Задания:
• 1. В каком размере, согласно тексту о симфонии, написан вальс второй части?
• 2. Перепишите из текста о симфонии отрывок от слов «Вторая часть симфонии» до слов «проникают грустные интонации.» включительно.
• 3. Напишите продолжение текста о симфонии, начиная сразу после его последнего предложения.

Текст:
-*-

Вторая часть симфонии – необычный вальс размером не на три, как обычно, а на пять четвертей. Его мелодия грациозна, изящна, порой даже кокетлива. Меланхолично капризное танцевальное движение с оттенком стилизации. В среднем разделе появляются скорбные отзвуки первой части. А может быть, это – предчувствие финала? Но возвращается внешне безмятежный вальс. Лишь в его коду проникают грустные интонации.
Передышка кончилась. В третьей части, скерцо, сама жизнь с ее стихийной силой, с ее жестокой, неумолимой борьбой. Первоначальная суета, мелькание отдельных мотивов, красочная разноголосица постепенно кристаллизуются в марш – четкий, уверенный. Он все подчиняет себе, разрастаясь в колоссальную грозную и торжествующую силу.

-*-

Предоставленные материалы:
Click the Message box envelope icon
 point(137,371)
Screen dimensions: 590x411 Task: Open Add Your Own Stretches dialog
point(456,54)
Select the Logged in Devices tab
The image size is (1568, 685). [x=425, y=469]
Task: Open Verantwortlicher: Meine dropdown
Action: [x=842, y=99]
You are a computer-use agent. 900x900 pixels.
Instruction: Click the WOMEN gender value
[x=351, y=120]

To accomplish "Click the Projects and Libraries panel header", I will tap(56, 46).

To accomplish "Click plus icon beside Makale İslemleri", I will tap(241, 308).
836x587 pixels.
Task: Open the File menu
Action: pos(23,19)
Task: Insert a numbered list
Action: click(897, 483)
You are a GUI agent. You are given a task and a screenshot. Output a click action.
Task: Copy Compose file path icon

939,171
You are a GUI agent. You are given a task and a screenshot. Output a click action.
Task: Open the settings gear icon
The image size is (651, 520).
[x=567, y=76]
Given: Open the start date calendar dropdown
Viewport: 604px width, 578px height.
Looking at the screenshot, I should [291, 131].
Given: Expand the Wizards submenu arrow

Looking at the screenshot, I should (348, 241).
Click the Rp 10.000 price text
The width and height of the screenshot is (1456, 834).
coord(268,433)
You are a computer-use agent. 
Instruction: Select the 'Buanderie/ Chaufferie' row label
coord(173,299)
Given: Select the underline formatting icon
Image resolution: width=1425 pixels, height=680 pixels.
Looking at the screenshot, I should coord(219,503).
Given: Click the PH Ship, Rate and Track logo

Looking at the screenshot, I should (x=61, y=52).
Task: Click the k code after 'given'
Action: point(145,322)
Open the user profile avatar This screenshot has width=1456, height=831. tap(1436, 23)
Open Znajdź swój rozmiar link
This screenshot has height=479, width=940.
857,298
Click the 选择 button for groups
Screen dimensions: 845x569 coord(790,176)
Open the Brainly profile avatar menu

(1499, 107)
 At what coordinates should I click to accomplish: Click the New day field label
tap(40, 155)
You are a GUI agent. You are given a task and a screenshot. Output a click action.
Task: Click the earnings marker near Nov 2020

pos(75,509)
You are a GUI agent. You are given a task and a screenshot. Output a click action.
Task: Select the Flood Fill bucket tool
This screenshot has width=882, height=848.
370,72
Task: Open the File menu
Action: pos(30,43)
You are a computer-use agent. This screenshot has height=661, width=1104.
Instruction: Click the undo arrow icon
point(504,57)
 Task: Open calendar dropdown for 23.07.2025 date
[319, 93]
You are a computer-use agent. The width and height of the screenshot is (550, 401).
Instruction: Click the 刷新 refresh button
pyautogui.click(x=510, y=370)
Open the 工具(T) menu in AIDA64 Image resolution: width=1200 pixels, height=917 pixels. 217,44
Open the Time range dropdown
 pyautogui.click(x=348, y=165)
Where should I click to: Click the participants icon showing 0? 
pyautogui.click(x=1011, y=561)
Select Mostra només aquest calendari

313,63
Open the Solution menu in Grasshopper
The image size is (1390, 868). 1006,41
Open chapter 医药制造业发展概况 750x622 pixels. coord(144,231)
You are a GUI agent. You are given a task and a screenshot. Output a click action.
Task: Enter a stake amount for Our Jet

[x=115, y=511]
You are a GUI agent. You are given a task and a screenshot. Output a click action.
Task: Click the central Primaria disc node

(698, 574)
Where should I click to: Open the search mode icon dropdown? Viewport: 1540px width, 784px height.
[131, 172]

-*-

Ответы к заданиям:
• 1. На пять четвертей.

• 2.
Вторая часть симфонии – необычный вальс размером не на три, как обычно, а на пять четвертей. Его мелодия грациозна, изящна, порой даже кокетлива. Меланхолично капризное танцевальное движение с оттенком стилизации. В среднем разделе появляются скорбные отзвуки первой части. А может быть, это – предчувствие финала? Но возвращается внешне безмятежный вальс. Лишь в его коду проникают грустные интонации.

• 3.
Финал начинается как скорбная песнь о разбитых надеждах, может быть – о погибшей жизни. Удивительна главная тема. Это почти та же мелодия, что и в побочной партии первой части. Она начинается теми же звуками, в ней те же интервальные ходы, тот же взлет пассажа. Но изменилась тональность – си минор, мрачный, траурный вместо солнечного ре мажора. Мелодия не доводится до конца – она недопета, словно не хватает сил, и сникает трагически, уже не способная к великолепному распеву… Вторая тема, более светлая, на трепетном триольном фоне, также заимствована из побочной партии первой части, словно возвращает нас к другой ее стороне. Таким образом, весь финал основан на отдельных мотивах темы, символизировавшей в начале симфонии прекрасный и, как оказалось, недостижимый идеал. Лирическая и скорбная медленная заключительная часть симфонии несет в себе образы не только печали, но и сочувствия, протеста против несправедливости судьбы, тоски по недостижимому, недостигнутому идеалу, преклонение перед ним. Постепенно замирает, истаивает звучание. Завершился жизненный круг. Все растворилось в небытии.
Танеев
О композиторе
Сергей Иванович Танеев, (1856–1915)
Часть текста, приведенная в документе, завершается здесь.